A Revolução na Gestão de Talentos: O que é a Matriz Nine Box?
No cenário corporativo moderno, reter talentos e desenvolver líderes são alguns dos maiores desafios do setor de Recursos Humanos. Contratar errado ou promover a pessoa incorreta custa caro, tanto financeiramente quanto para o clima organizacional. É exatamente para solucionar essa dor que a Matriz Nine Box, ou Matriz 9-Box, se tornou uma das ferramentas mais estratégicas e utilizadas por empresas de alta performance em todo o mundo.
A Matriz Nine Box é uma ferramenta visual, simples e altamente eficaz de avaliação de talentos. Ela cruza duas variáveis fundamentais de qualquer colaborador: o desempenho passado e atual (Performance) e a capacidade de crescimento futuro (Potencial). O resultado é uma grade de nove quadrantes que permite ao RH e às lideranças classificarem seus funcionários, identificarem quem está pronto para assumir novos desafios, quem precisa de treinamento e quem está desalinhado com a cultura ou com a função.
A Origem da Matriz 9-Box e Sua Relevância Atual
Historicamente, a matriz foi criada na década de 1970 pela consultoria McKinsey em parceria com a General Electric (GE). Inicialmente, o objetivo não era avaliar pessoas, mas sim unidades de negócios, priorizando investimentos naquelas que apresentavam maior atratividade e força competitiva. Com o tempo, o RH estratégico adaptou essa lógica brilhante para a gestão de capital humano. Hoje, quando se fala em avaliação de desempenho, plano de sucessão e mapeamento de talentos, a Matriz 9-Box é considerada o padrão ouro do mercado corporativo.
Como Funciona a Estrutura da Matriz 9-Box?
Para aplicar a Matriz Nine Box com precisão, é necessário compreender profundamente como seus eixos funcionam. O modelo baseia-se em um plano cartesiano simples, onde cada eixo é dividido em três níveis: Baixo, Médio e Alto. Essa interseção gera os nove quadrantes que darão o diagnóstico de cada profissional.
O Eixo X: Avaliação de Desempenho (Performance)
O eixo horizontal (X) mede a performance do colaborador. Estamos falando do passado e do presente. Aqui, avaliamos o quanto o profissional entregou de resultados concretos com base em suas metas, KPIs (Indicadores Chave de Desempenho) e OKRs. O desempenho é objetivo e tangível. Se a pessoa bateu as metas do ano e entregou seus projetos com qualidade no prazo, ela possui alto desempenho.

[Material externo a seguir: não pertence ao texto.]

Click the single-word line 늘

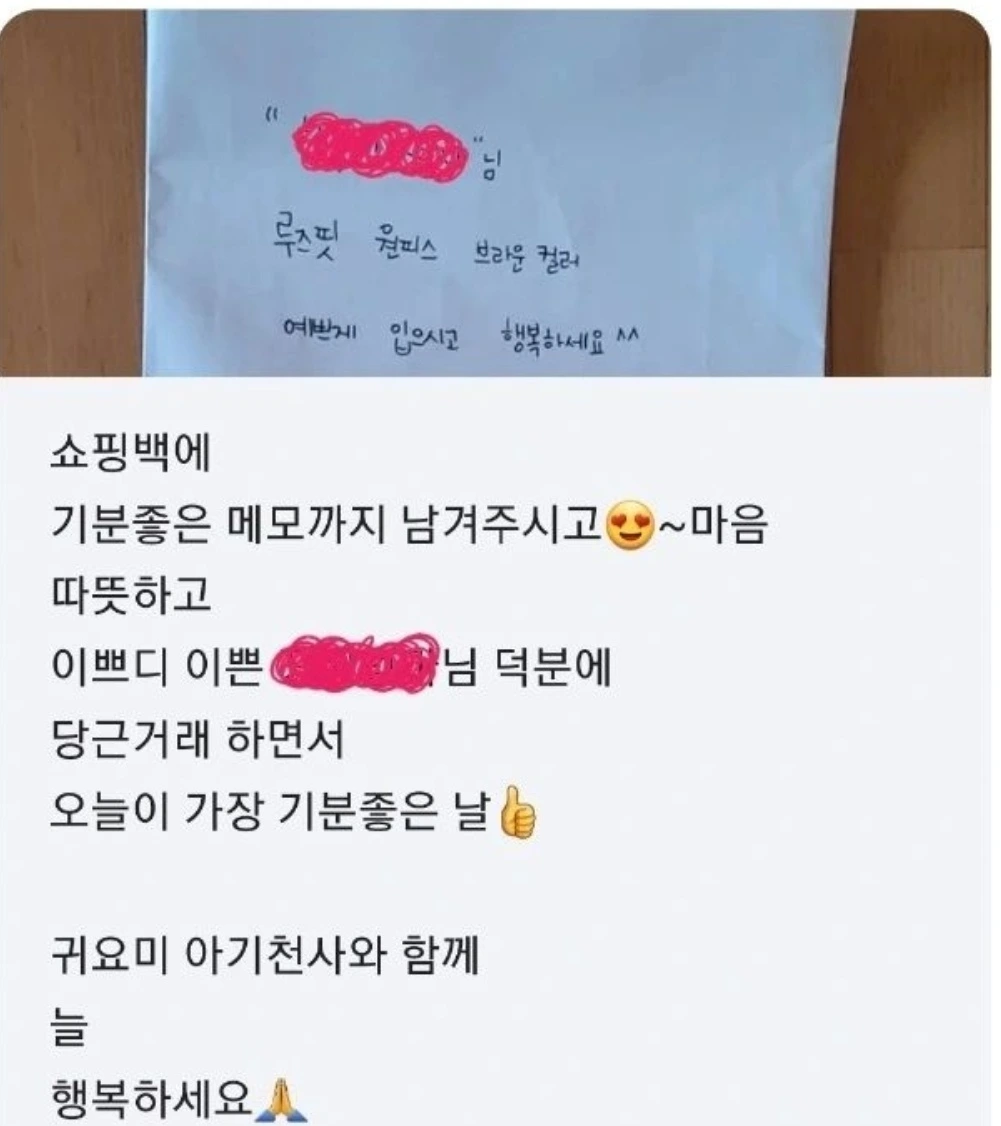(x=69, y=1028)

Os níveis são divididos em: Desempenho Abaixo do Esperado (Baixo), Desempenho Esperado (Médio) e Desempenho Acima do Esperado (Alto).
O Eixo Y: Avaliação de Potencial
O eixo vertical (Y) mede o potencial de crescimento do colaborador. Ao contrário do desempenho, o potencial olha para o futuro. Ele avalia se o profissional tem as soft skills, a inteligência emocional, a agilidade de aprendizado (learning agility) e o perfil comportamental necessários para assumir cargos de maior complexidade e liderança. Medir potencial é mais complexo, pois envolve prever o comportamento futuro. Os níveis são: Baixo Potencial, Médio Potencial e Alto Potencial.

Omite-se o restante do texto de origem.